I know things always get twisted around and the truth can be totally different from what you heard. Someone might be running off at the mouth just to instigate something. It's not always as it seems, because there may be some ulterior motives involved. Good or bad, the exaggeration of things can get ridiculous. But, some of the exaggerations show creativity in a way. Either way though, it would seem that exaggeration is something that isn't necessary in telling about some event. If you do sense some type of exaggeration, be wary of what you heard. It's like this one bumper sticker I saw. It only had two words, but carried some weight with it. "Question Everything." I'm not saying that everything is going to have some kind of lie embedded in it, because believing that is showing a good sign of having some type paranoia.
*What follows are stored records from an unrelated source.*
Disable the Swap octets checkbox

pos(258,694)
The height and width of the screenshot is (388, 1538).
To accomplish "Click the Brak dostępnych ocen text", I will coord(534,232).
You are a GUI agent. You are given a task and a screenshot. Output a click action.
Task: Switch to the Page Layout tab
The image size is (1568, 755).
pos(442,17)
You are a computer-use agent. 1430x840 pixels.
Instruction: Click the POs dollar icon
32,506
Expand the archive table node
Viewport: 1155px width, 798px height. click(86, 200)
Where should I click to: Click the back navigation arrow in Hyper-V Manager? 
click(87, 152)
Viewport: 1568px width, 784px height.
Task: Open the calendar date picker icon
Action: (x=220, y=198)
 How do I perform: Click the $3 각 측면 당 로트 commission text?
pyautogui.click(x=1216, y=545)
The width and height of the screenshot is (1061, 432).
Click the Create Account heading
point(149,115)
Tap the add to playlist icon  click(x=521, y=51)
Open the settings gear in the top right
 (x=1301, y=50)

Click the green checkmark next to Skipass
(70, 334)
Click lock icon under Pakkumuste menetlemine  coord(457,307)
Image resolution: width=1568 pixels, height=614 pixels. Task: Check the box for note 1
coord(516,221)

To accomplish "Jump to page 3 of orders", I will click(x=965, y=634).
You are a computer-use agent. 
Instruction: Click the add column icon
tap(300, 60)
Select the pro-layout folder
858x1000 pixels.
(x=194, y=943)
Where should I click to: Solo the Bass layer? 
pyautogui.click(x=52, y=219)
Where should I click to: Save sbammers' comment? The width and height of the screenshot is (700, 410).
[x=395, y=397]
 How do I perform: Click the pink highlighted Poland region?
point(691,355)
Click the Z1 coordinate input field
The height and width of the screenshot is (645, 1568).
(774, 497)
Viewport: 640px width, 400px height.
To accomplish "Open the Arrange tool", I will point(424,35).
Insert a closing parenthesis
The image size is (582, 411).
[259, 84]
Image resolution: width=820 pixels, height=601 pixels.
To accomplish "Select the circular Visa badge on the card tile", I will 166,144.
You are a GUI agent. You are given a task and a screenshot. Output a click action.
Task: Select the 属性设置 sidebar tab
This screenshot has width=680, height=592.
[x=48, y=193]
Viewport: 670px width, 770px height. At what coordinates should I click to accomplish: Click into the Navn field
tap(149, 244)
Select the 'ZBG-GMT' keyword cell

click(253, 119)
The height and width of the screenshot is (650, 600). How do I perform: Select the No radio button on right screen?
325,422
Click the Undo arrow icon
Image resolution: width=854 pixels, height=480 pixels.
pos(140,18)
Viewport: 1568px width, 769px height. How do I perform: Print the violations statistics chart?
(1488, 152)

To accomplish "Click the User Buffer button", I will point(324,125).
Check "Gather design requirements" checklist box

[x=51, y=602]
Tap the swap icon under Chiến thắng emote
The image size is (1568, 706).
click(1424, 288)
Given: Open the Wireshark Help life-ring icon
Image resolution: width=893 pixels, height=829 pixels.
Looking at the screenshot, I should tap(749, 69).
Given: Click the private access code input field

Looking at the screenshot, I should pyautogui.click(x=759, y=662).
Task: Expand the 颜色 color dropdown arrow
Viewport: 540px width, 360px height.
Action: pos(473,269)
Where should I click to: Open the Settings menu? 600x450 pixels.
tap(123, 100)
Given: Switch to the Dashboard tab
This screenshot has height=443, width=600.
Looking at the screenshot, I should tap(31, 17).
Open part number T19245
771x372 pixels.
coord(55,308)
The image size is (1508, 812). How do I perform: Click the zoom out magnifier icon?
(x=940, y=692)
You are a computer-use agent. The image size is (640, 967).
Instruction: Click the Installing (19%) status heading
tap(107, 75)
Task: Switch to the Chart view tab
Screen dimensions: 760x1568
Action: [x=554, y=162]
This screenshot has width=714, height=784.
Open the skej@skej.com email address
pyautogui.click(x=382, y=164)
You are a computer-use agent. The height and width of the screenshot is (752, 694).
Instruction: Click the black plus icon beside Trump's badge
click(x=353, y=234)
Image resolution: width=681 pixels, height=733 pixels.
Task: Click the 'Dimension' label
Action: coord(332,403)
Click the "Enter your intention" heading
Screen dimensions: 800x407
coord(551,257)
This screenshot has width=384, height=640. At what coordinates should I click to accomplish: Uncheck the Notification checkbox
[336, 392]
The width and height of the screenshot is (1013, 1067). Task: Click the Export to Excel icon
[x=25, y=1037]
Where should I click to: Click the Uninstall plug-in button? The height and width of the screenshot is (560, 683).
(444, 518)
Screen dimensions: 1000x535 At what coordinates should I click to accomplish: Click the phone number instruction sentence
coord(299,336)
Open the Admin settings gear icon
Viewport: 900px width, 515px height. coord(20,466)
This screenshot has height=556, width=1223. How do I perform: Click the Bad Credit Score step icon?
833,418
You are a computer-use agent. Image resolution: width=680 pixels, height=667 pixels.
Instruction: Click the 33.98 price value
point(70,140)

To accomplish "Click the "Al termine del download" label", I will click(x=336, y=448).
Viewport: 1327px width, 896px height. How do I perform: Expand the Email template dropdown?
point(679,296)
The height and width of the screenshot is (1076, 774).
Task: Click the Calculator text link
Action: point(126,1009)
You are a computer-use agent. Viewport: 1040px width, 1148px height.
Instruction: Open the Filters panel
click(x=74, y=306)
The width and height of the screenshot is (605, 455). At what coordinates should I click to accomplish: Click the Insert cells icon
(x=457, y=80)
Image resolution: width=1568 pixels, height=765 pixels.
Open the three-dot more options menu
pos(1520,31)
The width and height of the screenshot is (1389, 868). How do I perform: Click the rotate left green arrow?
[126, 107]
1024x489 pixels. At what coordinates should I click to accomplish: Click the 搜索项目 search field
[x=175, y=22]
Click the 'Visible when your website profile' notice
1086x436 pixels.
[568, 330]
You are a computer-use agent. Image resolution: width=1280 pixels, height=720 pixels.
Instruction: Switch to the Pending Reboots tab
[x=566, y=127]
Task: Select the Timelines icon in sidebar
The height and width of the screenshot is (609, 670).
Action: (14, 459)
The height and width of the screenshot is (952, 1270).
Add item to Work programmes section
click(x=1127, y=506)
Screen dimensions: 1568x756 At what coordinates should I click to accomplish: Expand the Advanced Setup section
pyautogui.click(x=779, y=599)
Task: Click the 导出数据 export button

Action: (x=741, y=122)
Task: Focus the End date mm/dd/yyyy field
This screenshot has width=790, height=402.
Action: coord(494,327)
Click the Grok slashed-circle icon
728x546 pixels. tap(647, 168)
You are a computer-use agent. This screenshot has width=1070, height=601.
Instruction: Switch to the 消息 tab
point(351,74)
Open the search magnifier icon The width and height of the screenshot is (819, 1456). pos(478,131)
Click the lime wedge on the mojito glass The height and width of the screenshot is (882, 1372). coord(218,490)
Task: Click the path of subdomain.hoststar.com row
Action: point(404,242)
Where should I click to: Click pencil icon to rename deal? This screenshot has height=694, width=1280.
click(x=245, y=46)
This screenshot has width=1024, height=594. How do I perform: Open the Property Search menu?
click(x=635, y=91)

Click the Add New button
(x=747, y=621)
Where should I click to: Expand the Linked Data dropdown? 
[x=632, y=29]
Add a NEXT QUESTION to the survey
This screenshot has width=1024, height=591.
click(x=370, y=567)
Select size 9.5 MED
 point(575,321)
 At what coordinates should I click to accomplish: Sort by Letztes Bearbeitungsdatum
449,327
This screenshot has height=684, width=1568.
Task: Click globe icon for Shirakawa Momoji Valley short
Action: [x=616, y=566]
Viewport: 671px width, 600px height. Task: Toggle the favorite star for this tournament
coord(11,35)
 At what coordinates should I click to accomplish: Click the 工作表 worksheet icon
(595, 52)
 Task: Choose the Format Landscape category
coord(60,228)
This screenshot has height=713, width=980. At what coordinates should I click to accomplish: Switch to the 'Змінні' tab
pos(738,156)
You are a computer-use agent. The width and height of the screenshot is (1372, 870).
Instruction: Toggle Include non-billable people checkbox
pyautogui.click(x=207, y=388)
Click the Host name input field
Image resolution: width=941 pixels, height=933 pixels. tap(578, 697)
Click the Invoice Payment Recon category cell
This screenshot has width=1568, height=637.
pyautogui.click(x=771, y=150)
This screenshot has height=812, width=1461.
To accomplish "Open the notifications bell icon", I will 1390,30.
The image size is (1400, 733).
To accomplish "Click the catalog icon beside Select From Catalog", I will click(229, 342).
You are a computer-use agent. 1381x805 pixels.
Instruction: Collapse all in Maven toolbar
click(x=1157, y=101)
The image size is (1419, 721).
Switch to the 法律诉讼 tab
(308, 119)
Gossip isn't usually something punishable in the courtroom, but it is punishable in other ways. Your word may not be taken seriously after getting a reputation of someone who gossips. Avoidance alltogether might occur because letting you know something isn't a wise move to make in their eyes. Even physical harm might take place because you may have said something wrong about someone. There are consequences to be taken after you gossip. Small, or extreme, there are always consequences.